«Niente. È stato strano. Ero in un fiume.» Smisi di parlare. Qualsiasi cosa fosse stata quell’esperienza, non c’era bisogno che la spiegassi. Lo scienziato che era in me iniziò a riesaminare l’accaduto. Poteva trattarsi di una conseguenza della carenza di ossigeno nel cervello? C’era stato un enorme rilascio di neurotrasmettitori? Era stata un’allucinazione causata dallo shock, dal trauma, dall’emorragia? Ero tornato a essere un neuroscienziato e cercavo una spiegazione dal punto di vista terapeutico. Era un mistero del cervello che potevo svelare?
Si stima che fino a quindici milioni persone abbiano avuto un’esperienza di premorte, tra il 12 e il 18 % dei pazienti che vanno in arresto cardiaco o smettono di respirare è soggetto ad esperienze di premorte dovute relative al calo della pressione sanguigna, alla mancata ossigenazione del cervello, ad un blocco delle funzioni causato da traumi o malattie.
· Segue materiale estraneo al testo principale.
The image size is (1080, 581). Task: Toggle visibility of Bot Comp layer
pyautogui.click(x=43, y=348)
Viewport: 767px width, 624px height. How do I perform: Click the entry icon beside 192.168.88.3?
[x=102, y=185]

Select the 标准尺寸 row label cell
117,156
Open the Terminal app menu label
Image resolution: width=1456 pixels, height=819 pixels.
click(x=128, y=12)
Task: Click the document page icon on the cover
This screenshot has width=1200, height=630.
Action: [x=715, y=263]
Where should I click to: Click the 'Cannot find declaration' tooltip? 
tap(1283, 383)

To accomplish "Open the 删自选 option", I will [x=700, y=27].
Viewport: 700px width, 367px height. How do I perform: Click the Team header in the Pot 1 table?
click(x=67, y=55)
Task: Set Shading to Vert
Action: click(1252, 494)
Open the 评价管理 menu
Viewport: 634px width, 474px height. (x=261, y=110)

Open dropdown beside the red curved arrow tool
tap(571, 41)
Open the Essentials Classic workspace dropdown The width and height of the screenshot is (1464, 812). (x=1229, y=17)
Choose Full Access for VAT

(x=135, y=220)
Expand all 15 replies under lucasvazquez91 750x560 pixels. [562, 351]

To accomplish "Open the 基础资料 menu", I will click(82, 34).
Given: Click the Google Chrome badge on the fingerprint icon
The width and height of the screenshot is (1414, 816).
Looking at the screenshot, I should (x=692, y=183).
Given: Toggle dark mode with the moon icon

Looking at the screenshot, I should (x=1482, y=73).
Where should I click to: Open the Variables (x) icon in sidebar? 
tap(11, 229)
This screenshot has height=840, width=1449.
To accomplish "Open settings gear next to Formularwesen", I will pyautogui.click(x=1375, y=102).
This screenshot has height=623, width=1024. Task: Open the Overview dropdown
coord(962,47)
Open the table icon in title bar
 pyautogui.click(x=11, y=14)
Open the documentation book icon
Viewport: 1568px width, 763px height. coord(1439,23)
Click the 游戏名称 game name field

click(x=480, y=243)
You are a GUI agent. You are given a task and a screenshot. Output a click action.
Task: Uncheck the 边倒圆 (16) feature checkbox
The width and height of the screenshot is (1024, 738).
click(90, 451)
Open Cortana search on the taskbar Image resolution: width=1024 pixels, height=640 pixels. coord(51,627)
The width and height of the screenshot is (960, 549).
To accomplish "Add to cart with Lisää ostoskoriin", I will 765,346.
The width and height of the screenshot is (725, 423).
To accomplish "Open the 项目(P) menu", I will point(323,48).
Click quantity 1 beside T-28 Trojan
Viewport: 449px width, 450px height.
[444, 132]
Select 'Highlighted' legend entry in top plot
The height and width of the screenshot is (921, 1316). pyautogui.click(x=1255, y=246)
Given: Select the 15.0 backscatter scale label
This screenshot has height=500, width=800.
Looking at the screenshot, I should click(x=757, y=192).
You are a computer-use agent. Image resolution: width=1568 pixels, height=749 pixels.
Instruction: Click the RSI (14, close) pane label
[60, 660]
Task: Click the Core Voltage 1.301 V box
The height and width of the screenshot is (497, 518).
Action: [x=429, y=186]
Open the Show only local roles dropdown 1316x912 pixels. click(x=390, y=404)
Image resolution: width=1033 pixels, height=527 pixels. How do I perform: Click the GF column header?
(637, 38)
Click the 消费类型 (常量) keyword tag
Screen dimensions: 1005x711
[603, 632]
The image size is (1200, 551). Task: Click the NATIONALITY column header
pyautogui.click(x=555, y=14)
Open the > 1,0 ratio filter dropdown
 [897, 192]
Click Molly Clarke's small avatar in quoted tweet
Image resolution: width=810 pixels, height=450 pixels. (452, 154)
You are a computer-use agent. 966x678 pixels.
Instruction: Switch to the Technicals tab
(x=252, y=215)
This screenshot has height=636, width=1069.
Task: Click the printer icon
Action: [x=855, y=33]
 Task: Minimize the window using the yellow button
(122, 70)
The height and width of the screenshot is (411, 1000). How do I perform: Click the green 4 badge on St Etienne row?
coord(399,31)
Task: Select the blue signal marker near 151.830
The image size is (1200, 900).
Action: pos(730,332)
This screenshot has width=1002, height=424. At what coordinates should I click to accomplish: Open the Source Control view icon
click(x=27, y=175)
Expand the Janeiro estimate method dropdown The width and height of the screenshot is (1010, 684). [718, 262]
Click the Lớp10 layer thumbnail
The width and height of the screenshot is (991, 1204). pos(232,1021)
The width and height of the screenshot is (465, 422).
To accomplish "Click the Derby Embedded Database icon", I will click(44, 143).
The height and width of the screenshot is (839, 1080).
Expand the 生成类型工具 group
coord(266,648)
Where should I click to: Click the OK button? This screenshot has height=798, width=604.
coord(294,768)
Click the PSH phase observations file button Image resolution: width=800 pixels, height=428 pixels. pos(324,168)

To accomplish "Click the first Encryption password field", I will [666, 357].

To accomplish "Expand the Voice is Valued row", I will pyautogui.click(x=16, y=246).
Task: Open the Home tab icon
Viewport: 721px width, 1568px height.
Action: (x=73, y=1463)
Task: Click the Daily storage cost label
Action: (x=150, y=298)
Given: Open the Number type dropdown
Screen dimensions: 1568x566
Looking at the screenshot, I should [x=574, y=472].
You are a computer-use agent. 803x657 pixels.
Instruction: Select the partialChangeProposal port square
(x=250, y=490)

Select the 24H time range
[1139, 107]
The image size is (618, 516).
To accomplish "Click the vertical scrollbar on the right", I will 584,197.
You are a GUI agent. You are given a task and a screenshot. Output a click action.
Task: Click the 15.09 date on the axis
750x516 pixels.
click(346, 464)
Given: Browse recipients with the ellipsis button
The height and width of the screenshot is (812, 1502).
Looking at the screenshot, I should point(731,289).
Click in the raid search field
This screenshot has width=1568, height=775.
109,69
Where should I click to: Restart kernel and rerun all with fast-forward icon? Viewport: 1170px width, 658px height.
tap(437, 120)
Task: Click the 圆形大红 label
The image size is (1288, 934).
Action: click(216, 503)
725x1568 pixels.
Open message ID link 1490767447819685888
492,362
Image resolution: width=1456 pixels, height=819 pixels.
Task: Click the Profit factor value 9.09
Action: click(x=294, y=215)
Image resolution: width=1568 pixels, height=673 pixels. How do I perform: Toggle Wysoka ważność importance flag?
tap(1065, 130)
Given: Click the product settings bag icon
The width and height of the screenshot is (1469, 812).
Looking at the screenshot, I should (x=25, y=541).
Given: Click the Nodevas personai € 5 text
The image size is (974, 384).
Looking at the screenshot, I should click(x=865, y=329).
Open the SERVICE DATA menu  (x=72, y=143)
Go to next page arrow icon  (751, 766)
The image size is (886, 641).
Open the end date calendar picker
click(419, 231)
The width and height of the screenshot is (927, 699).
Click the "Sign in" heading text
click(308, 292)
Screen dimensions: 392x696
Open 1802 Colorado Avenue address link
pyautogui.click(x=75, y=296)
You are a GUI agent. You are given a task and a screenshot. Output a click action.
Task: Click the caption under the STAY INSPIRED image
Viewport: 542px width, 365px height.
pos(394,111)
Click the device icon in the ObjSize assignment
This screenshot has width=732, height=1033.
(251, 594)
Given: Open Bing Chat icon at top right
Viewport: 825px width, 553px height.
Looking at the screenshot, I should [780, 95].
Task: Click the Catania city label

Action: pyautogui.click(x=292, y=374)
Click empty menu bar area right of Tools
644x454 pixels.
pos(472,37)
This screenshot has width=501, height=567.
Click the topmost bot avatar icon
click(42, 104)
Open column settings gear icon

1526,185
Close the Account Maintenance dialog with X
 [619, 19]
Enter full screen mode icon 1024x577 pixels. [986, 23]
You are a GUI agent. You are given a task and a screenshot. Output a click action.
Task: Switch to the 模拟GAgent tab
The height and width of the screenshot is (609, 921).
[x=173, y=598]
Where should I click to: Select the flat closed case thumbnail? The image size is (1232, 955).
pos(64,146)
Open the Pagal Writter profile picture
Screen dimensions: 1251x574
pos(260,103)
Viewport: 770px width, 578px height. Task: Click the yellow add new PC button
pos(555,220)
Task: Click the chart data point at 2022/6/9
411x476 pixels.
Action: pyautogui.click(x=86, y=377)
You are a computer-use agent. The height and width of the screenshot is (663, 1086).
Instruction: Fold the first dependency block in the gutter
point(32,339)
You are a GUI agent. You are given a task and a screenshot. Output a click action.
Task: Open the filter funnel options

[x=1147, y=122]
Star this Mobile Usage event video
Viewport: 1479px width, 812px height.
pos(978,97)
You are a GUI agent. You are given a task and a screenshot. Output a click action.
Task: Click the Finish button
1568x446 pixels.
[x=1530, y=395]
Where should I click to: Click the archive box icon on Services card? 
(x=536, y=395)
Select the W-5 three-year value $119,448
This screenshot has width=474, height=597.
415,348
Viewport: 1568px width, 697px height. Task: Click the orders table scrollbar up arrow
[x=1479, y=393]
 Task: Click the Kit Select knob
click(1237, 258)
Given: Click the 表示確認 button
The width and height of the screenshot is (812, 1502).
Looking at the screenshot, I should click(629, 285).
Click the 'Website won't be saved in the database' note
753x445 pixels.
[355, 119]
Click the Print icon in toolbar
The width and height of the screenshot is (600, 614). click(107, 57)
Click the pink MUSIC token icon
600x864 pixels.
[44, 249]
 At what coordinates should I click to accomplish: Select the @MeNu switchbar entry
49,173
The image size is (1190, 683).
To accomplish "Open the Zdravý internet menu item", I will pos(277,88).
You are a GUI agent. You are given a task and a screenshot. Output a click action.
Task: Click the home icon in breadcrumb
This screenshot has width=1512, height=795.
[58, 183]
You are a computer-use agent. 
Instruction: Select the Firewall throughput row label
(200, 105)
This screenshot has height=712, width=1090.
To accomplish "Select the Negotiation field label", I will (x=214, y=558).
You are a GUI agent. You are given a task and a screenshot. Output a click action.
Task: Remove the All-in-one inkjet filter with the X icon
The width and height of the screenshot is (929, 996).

Queste esperienze, simili tra loro, includono spesso la sensazione di trovarsi fuori dal proprio corpo, di galleggiare, di rivedere tutta la propria vita come in un film, di sentirsi vicini alle persone amate e morte o di sentire la loro voce, di provare un senso di calore e amore incondizionato, di navigare su un fiume o di trovarsi in una galleria e venire trascinati verso una luce. Queste descrizioni compaiono in differenti culture e in tutto il corso della storia umana.
Nella Repubblica di Platone si racconta di un soldato ucciso in battaglia che si risveglia dodici giorni dopo sulla pira funeraria. La descrizione della sua esperienza di premorte (o di morte) comprende diversi elementi che concorrono alla definizione moderna. C’è chi sostiene che il famoso dipinto cinquecentesco Ascesa all’Empireo dell’artista olandese Hieronymus Bosch sia la raffigurazione di un’esperienza di premorte, con il suo tunnel che conduce a un’intensa fonte di luce e figure che sembrano rappresentare il mondo dell’aldilà.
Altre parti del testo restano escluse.